Frasers reported that it believes it has the relevant experience to save XXL and is ready to support it.

About the XXL Offer
The Offer includes a total consideration for all of the shares in XXL of approximately NOK 246,357,450. This price represents a 25 percent premium over the closing price of NOK 8.00 on December 5, 2024.

In comparison to the Rights Issue and Alternative Rights Issue, the Offer represents an opportunity for shareholders in XXL to monetize their shareholding rather than providing additional funding to XXL on a diluted basis, as follows:

  • Under the Rights Issue, non-participating shareholders would have faced a dilution of approximately 99 percent based on a subscription price of NOK 0.1 per new share.
  • Similarly, under the Alternative Rights Issue, non-participating shareholders will face a potential dilution of approximately 99 percent based on a capital raise of NOK 375 million, assuming a subscription price of NOK 0.1 per new share. Furthermore, shareholders who participate on a pro-rata basis, excluding those in the underwriting consortium, will be diluted by approximately 15 percent due to the proposed underwriting fee of 18 percent payable in shares at the assumed subscription price of NOK 0.1 per new share.
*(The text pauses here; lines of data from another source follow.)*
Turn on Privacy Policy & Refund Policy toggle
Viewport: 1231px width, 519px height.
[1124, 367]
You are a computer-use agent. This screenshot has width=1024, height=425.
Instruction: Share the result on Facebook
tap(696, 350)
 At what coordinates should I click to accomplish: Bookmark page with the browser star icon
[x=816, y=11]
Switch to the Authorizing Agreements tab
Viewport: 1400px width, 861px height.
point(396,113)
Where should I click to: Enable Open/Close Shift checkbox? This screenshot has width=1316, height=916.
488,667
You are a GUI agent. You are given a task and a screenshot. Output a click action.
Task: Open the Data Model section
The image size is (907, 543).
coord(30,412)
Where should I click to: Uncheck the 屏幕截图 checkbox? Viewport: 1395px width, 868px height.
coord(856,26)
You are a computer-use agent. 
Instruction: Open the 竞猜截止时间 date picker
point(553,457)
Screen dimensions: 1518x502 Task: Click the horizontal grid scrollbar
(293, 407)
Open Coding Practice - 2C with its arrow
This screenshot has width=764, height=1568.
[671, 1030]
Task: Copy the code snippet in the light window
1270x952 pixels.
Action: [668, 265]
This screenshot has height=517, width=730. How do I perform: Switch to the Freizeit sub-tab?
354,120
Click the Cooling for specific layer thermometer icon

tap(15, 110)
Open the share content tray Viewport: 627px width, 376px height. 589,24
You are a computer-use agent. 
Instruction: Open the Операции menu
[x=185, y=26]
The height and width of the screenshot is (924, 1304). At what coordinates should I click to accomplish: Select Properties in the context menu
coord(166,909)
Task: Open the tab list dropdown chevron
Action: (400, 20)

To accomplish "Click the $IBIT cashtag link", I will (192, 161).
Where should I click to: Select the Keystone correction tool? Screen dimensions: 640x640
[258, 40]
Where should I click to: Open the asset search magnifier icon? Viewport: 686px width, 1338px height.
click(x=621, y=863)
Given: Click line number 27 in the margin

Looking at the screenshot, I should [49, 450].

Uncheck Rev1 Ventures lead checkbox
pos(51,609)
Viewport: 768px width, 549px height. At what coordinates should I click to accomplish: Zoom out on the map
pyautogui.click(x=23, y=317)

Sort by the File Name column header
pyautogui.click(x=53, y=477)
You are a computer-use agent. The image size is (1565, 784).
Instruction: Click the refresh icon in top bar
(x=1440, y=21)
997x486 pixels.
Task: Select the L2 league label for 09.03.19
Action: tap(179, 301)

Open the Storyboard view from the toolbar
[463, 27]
Frasers confirmed that the company has the funds to cover the consideration payable under the Offer in full without requiring additional financing.

Interim Financing Solution
Frasers said it is “well reported” that XXL is unable to access adequate levels of appropriate stock (inventory), which is damaging sales volumes and, therefore, its business.

The company said it is willing to support XXL if the Offer is successfully completed to

  1. address XXL’s stock shortage,
  2. provide XXL with products and brands that will make XXL’s retail offering more attractive and
  3. ease XXL’s cash requirements.

“As we understand, XXL is short of sufficient funds to pay its suppliers. Frasers has a solution for this cash shortage, which also helps with the stock shortage,” Frasers wrote.

Subject to satisfactory due diligence and completion of the Offer, Frasers said it is willing to consign up to NOK 500 million of inventory on a delayed payment basis, under which XXL will not be required to repay Frasers until the inventory is sold.

Frasers is open to discussing with XXL alternative means of providing liquidity, such as purchasing and consigning XXL’s existing inventory orders from suppliers.

The Offer will not be subject to any other financing or due diligence conditions. The Offer is expected to be completed in the first quarter of 2025, following receipt of regulatory approvals and satisfaction of all other Offer conditions. The Offer may only be accepted based on the Offer Document.

Conditions to the Offer
If the Offer is launched, full details, including all conditions, will be described in an Offer document will be sent to all eligible XXL shareholders, subject to review and approval by the Oslo Stock Exchange.

XXL ASA reported a challenging third quarter of 2024 with a 7 percent decline in year-over-year growth, despite quarterly sales recovery and a slight improvement in Sweden due to interest rate cuts.